In a simple question, she brought to light something that so many of us struggle with: the dualism of the “sex self” and “real self.” They’re the little angel and demon that perch atop our naked shoulders as we bone, whispering in one ear, “Dooo it! Ask him to call you a smelly buck-toothed hooker!” and “Don’t even think about it! Have you no bloody self-respect, lass?” in the other. My real self is an old Irishman, just so you know.
This sexual dualism is one more indication that sex is a completely altered state in which our values and preferences invert. I asked fellow Gauchos to divulge when and where their two selves collide. What do they hate in life, but love in sex?
A majority of the students I talked to listed run-of-the-mill annoyances; you know, stuff that the little shit who sat behind you in third grade used to do. Pulling your hair, breathing in your ear, making walrus wails, etc. Play these things to the tune of sex, and they’re magic. Other everyday annoyances that turn to sexual gold include waking up early, not getting enough sleep, sweating in bed, working to the point of exhaustion, and as one guy smirked, “Ice cold water hitting my body.”
In the bedroom, many self-proclaimed feminists tell the inner activist to take a hike. Says one female student, “[I] think porn is degrading to women. However, in the bedroom, I can’t help but want to be thrown around, tied up, slapped on the ass, talked dirty to, dress up and just let all inhibitions out the window.” Other Gaucho women I spoke with agree: you can call them bitches in the sheets, but don’t you dare in the streets.

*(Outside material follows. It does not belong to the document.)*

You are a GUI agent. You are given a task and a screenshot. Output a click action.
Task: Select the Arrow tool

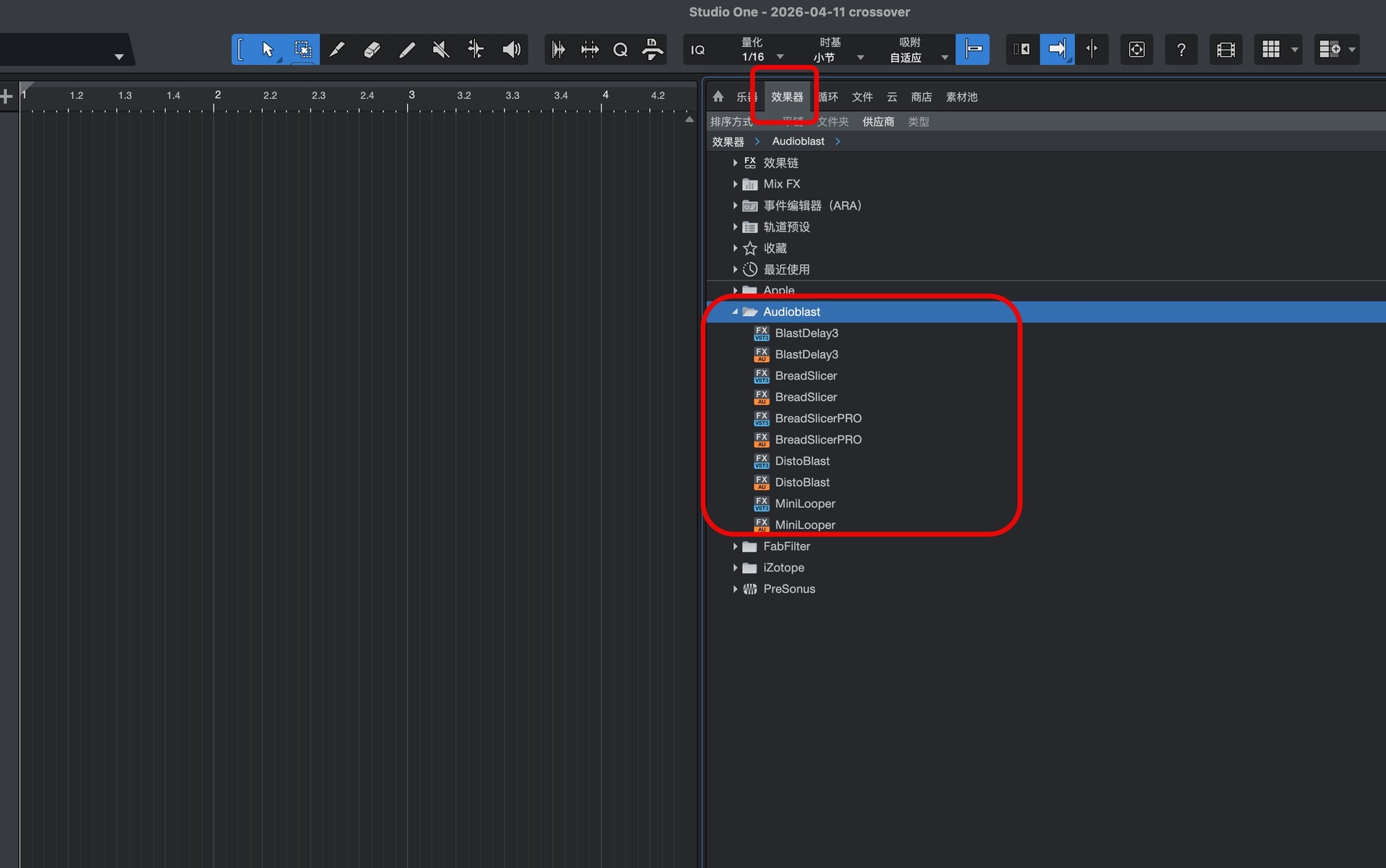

Jealousy can take a different form when clothes come off. When in reality, the thought of her boyfriend sleeping with other people is devastating, a student confesses, “Fantasizing together about watching him with another girl is exhilarating!”
Many sexy-timers admitted that they delight in ruling the bedroom with an iron fist. They dictate every move and ravage their partners, howling a tribal chant and pounding their chests all the while. However, they insist the iron-fisting (um, ouch?) stops post-coitus. One student lists as one of his deepest real-life loathings, “being in a position where I need to lead.”
On the contrary, some naturally headstrong Gauchos confess that they tend to relinquish their power in bed. “I like to be in charge in everything in my life, usually,” says a female alumnus. “That said, I like it when he takes charge in the bedroom… I don’t want to be stressed out trying to decide what to do next. I like when he does most of the work.” Another student, who describes herself as a creative go-getter, admits that in bed, she’s rarely one to toy with “breaking out of the box.”
Dominant or submissive, creative or comfortable, many can agree that one thing is better in sex than in real life: people. Says one person, “I hate people who think they are better than everyone else. When I have sex, I am with someone I can relate to and who doesn’t think she’s better than me.” Another chimes, “People suck! But in bed, they suck in a good way!”
Whether we choose to keep our two selves in separate corners of the ring or fuse their positive qualities together, sexual dualism makes us exciting and multi-dimensional. After all, Ludacris digs “a lady in the streets but a freak in the bed,” not “a lady who’s characteristically consistent in all areas, which includes, but is not limited to, the bed.”